AWS Storage Blog
Automate data recovery validation with AWS Backup
Your data may be your most valuable asset. Disaster events that affect your workloads can result in a loss of data. A disaster is an event that causes a serious negative impact on your business. Having backups of your data helps minimize the impact of these disaster events by giving you the ability to recover data from your backups. Whether its source code, intellectual property, or customer data, knowing your data is safe and recoverable is vital to surviving disaster events.
Backing up data and testing the ability to recover your data are best practices in the Reliability pillar of the AWS Well-Architected Framework:
- Perform data backup automatically
- Perform periodic recovery of the data to verify backup integrity and processes
The worst time to discover you can’t recover from backups is in the middle of a disaster. Manually testing data recovery from backups can be a tedious and time consuming process. AWS Backup is a fully managed service that can help you centralize and automate data backup and data recovery, and you can configure the service to notify you of job failures.
In this post, I cover how you can automate these activities. I demonstrate creating a pipeline to validate backups using AWS Backup, Amazon EventBridge, and AWS Lambda. Having an automated solution to validate data recovery from your backups and ensure that there are no faults will increase your confidence in using these data backups for disaster recovery.
Testing data recovery
It is important to verify that your data backups are reliable, and that you are able to recover data from them in a timely manner. This reduces the risk of unexpected failures that can occur when restoring data from a backup.
Two important considerations for testing data recovery:
- Do you meet the Recovery Time Objective (RTO) for your workload?

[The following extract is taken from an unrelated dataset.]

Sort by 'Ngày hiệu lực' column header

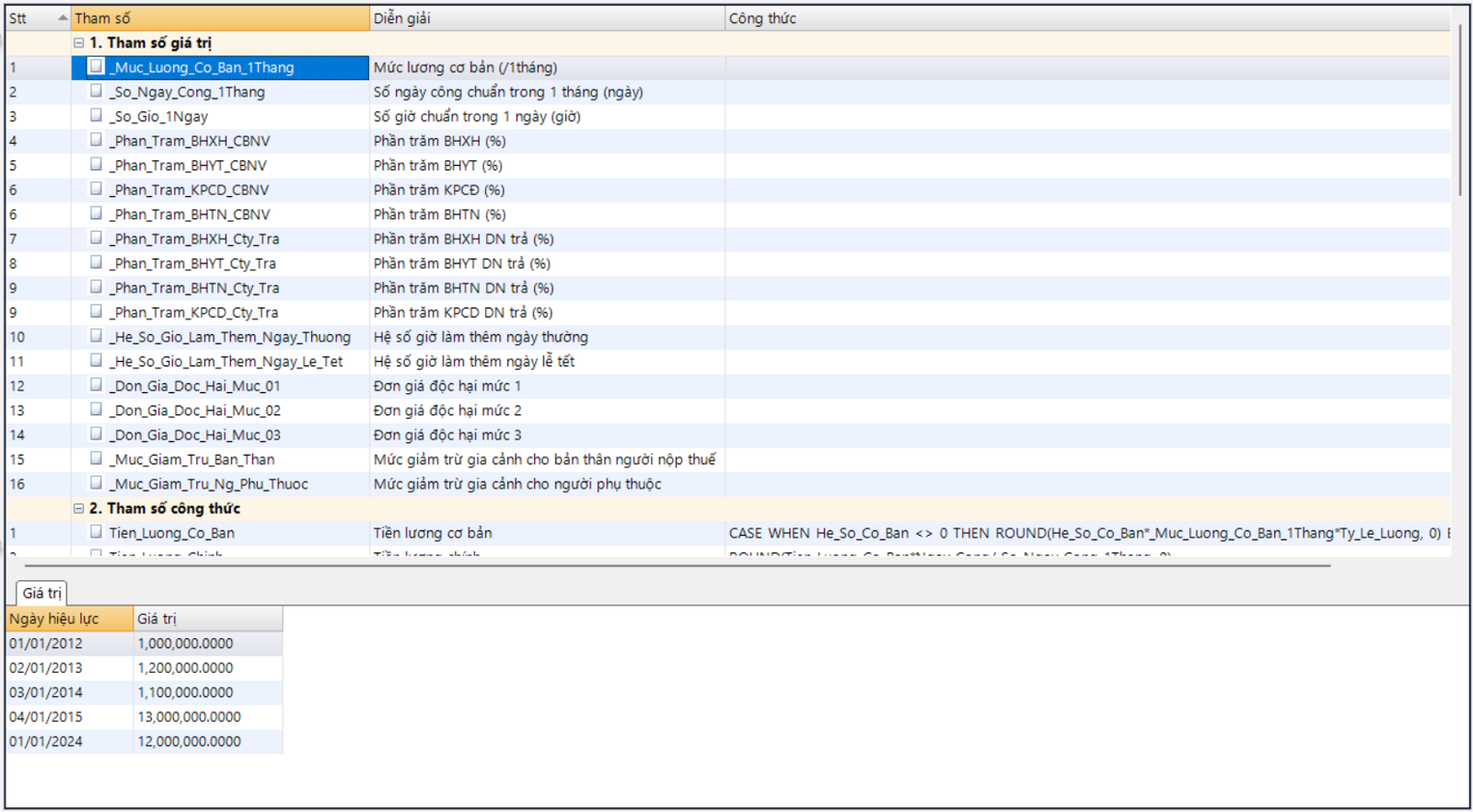(69, 619)
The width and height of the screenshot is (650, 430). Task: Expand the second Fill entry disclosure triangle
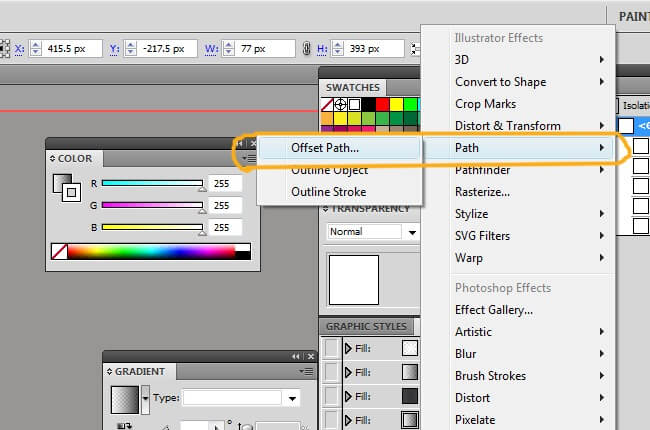(x=349, y=372)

Your workloads must complete data recovery processes within the established RTO. Data recovery testing helps identify processes that exceed the RTO for the workload.
- Is the data complete and uncorrupted, with complete integrity?
Test data recovery from backups to verify that the backups contains all the source data, are accurate, and are not corrupted. Measuring integrity of recovered data is dependent on factors such as data source, data type, backup method used, restore method used, etc.
Validation is dependent on a variety of factors that can influence design. Business and technical stakeholders should work together to determine the appropriate workload RTO and data integrity validation criteria.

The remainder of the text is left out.